One potential advantage of rucaparib over olaparib could be the eventual availability of a blood test, called a liquid biopsy, that can identify men with BRCA1 or BRCA2 alterations (as well as other genetic alterations) who are candidates for the drug. This liquid biopsy, called FoundationOne Liquid CDx, is currently being evaluated by FDA and a decision on its approval is expected soon, according to a spokesperson for Foundation Medicine, which manufactures the test.
One reason that’s important, Dr. Karzai explained, also comes back to the fact that prostate cancer so often spreads to the bones.

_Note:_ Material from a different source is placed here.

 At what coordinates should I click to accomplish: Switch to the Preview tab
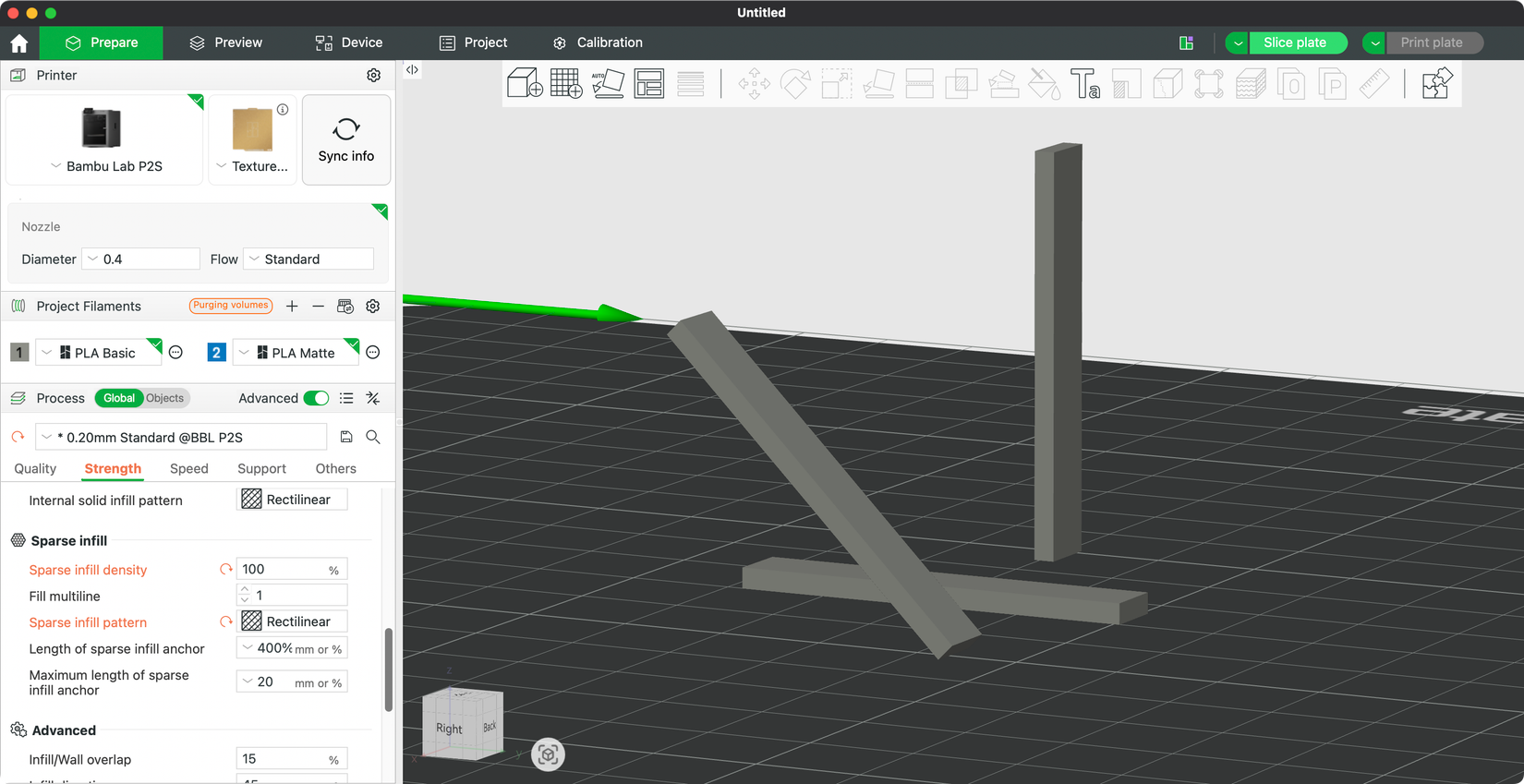click(x=225, y=42)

Because bone metastases are often hard and dense, she said, biopsies of these sites are “notorious for not having enough tissue to do standard genetic sequencing.”
In addition to tissue quantity, there are also issues with the type of tissue that comes from the biopsy and its quality. “There a lot of variables that can make it difficult,” she added.
The PROFOUND trial provides a case in point: In nearly one-third of tissue samples collected from more than 4,000 men screened as possible participants for the trial, the genetic test used wasn’t able to determine whether the specific genetic alterations were present in 31% of patients, according to data presented at the 2019 ESMO meeting.
Even with a liquid biopsy, ensuring the routine testing of patients for the presence of alterations in DNA repair genes will likely be the biggest barrier to oncologists’ adoption of these drugs in everyday patient care, Dr. Sartor believes.
“I think that’s where there will be a real learning curve among practicing physicians,” he said.